Meanwhile, when the thickness is more than 50 .mu.m, strength to
maintain a shape is improved; however, a positive effect on
fracture prevention and improvement in formability in particular is
slight and volumetric energy density is merely reduced.
[0033] The tensile fracture strength in four directions (0.degree.
(MD), 45.degree., 90.degree. (TD), 135.degree.) of the
biaxially-stretched PBT film is preferably 200 MPa or more in every
direction and a 50% modulus value is preferably 100 MPa or more. In
order to reduce anisotropy, a ratio between a maximum value and a
minimum value of the tensile fracture strength in the four
directions (0.degree. (MD), 45.degree., 90.degree. (TD),
135.degree.) is preferably adjusted to 1.5 or less and a ratio of
1.3 or less is particularly preferred. Thereby, regardless of the
shape or forming depth, aluminum foil is unlikely to fracture
during cold forming and stable formability can be ensured. When the
tensile fracture strength is less than 200 MPa and the 50% modulus
value is less than 100 MPa in any one direction, or when the ratio
between the maximum value and the minimum value of the tensile
fracture strength in four directions is greater than 1.5, the
aluminum foil or the biaxially-stretched PBT film itself becomes
readily fractured during cold forming and stable formability cannot
be obtained.
[0034] (Configuration of Battery Case Packaging Material for Cold
Forming) A battery case packaging material for cold forming is
configured by laminating one layer or two or more layers of another
base material on one or both surfaces of the biaxially-stretched
PBT film. Specifically, beginning from an outer side, a
three-layered configuration of a base layer, a barrier layer, and a
sealant layer or a four-layered configuration of a base layer, a
barrier layer, a barrier material reinforcing layer, and a sealant
layer is given. Then, the base layer and/or the barrier material
reinforcing layer can be configured with the biaxially-stretched
PBT film alone, or with a combination of the biaxially-stretched
PBT film and another base material such as a biaxially-stretched Ny
film, a biaxially-stretched PET film, or a biaxially-stretched PP
film. Pure aluminum foil for imparting high moisture-proofing may
be used as the barrier layer, or an aluminum-iron alloy flexible
material, a stainless steel foil, and an iron foil.
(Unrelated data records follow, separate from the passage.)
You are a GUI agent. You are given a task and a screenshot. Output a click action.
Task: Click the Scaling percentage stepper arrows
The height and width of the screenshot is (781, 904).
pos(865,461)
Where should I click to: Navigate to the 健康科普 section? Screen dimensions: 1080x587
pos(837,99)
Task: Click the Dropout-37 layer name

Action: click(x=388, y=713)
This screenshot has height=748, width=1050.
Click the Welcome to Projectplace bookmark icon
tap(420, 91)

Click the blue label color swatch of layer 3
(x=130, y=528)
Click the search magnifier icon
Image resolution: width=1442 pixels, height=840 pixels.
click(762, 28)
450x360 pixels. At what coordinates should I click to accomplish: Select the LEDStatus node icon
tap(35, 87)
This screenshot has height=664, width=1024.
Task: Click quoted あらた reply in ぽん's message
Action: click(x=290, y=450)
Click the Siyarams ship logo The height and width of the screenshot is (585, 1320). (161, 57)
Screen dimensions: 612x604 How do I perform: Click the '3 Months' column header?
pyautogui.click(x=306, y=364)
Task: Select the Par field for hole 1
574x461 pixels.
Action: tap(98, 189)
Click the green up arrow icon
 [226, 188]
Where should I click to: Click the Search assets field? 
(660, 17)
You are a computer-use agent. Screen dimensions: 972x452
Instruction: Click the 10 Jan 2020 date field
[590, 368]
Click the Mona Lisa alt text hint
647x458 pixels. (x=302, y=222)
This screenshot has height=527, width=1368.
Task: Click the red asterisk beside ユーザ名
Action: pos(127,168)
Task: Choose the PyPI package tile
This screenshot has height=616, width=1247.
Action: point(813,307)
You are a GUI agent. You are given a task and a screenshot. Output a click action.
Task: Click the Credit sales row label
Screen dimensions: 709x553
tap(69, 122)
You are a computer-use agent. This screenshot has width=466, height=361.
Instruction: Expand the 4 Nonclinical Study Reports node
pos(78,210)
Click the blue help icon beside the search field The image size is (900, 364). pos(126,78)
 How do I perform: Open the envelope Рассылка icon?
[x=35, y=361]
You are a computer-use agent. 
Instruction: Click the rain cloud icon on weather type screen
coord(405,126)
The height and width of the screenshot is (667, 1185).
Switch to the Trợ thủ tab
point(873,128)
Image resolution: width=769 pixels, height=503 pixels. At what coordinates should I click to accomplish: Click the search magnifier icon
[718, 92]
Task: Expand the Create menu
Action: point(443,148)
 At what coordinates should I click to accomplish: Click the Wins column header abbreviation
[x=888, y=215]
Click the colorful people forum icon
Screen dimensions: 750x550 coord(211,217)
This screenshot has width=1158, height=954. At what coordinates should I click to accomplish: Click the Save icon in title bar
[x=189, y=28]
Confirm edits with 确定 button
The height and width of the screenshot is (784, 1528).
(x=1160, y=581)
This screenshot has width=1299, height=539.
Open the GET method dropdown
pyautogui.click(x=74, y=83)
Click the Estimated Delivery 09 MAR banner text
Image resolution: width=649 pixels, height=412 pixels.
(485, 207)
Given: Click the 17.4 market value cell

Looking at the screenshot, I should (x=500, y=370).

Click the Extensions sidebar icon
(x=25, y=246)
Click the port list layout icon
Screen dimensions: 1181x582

In order to
impart sealability and chemical resistance, an unstretched
polyethylene film, an unstretched polypropylene film, an
unstretched polyvinyl chloride film, an ethylene-vinyl acetate
film, an ionomer film, or a different ethylene copolymer film may
be used as the sealant layer. In general, a laminate packaging
material including an aluminum foil layer readily develops
fractures and pinholes in the aluminum foil layer during cold
forming and thus does not necessarily have adequate cold
formability. However, the battery case packaging material for cold
forming of the present invention which includes the
biaxially-stretched PBT film has excellent formability, impact
resistance, and pinhole resistance. Therefore, when
stretch-expanding or deep-drawing in cold forming, fracturing of
the aluminum foil layer can be inhibited. Moreover, the
biaxially-stretched PBT film has excellent acid resistance and
moisture-proofing as well and therefore can be particularly
effective for electrolytes, which are extremely phobic to
infiltration of moisture from an exterior.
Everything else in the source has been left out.